Induction of Apoptosis in Human Papillary-Thyroid-Carcinoma BCPAP Cells by Diallyl Trisulfide through Activation of the MAPK Signaling Pathway.

This study aimed to elucidate the potential effects of diallyl trisulfide (DATS) on human papillary-thyroid-carcinoma BCPAP cells and its underlying mechanisms. DATS is an organosulfur compound derived from garlic. In this study, we demonstrated that compared with the solvent control, DATS treatment at concentrations of 5, 10, and 20 μΜ decreased cell survival rates of BCPAP cells to 84.51 ± 2.67, 57.16 ± 1.18, and 41.22 ± 1.19% respectively. DATS also caused cell-cycle arrest at G0/G1 phase, and the proportion of cells arrested in G0/G1 phase rose from 68.8 ± 8.38 to 80.4 ± 8.38%, which eventually resulted in cell apoptosis through a mitochondrial apoptotic pathway in BCPAP cells.
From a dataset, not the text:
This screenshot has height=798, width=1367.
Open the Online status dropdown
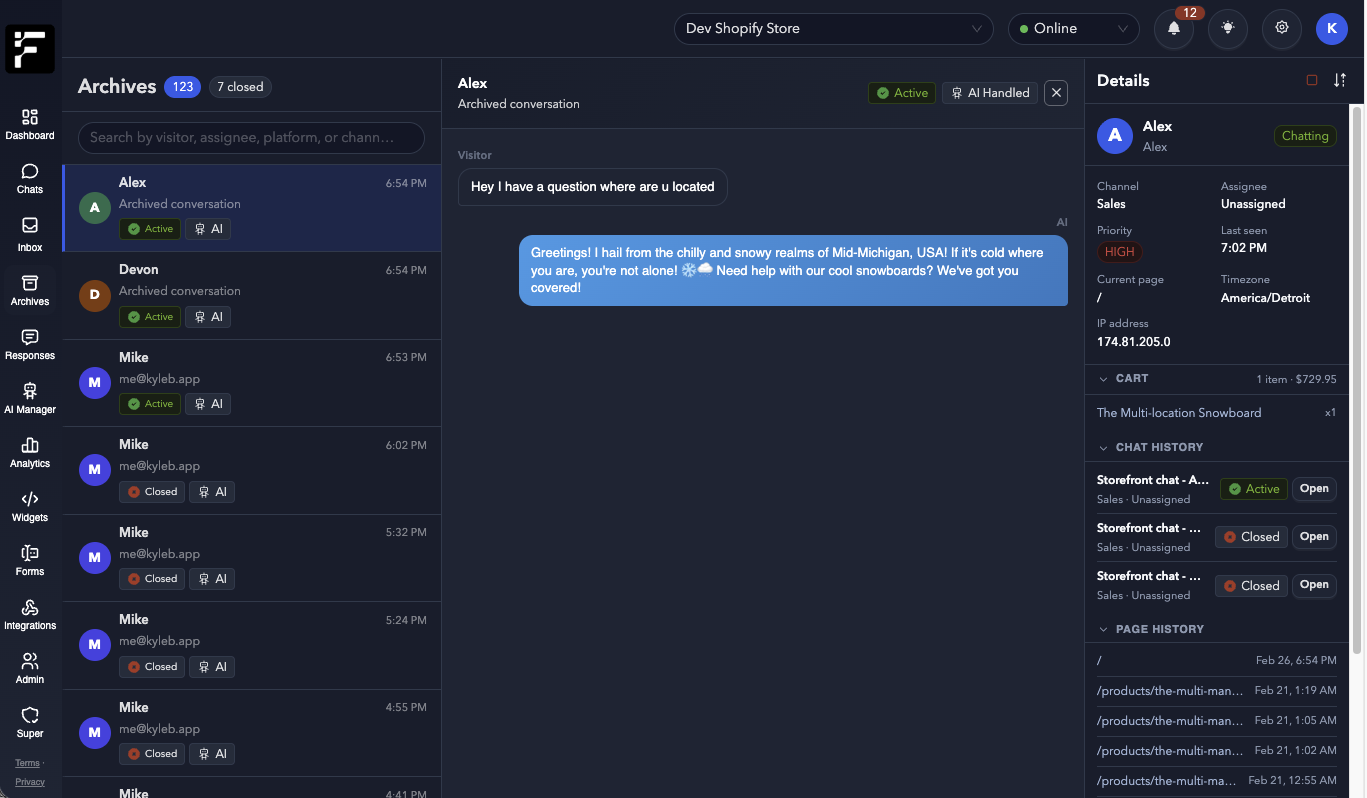click(x=1073, y=29)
Further evidence showed that DATS activated ERK, JNK, and p38, members of the MAPK family. Moreover, ERK and JNK inhibitors partially reversed apoptosis in BCPAP cells induced by DATS treatment. Taken together, our results demonstrated that DATS exerted an apoptosis-inducing effect on papillary-thyroid-cancer cells via activation of the MAPK signaling pathway, which shed light on a prospective therapeutic target for thyroid-cancer treatment.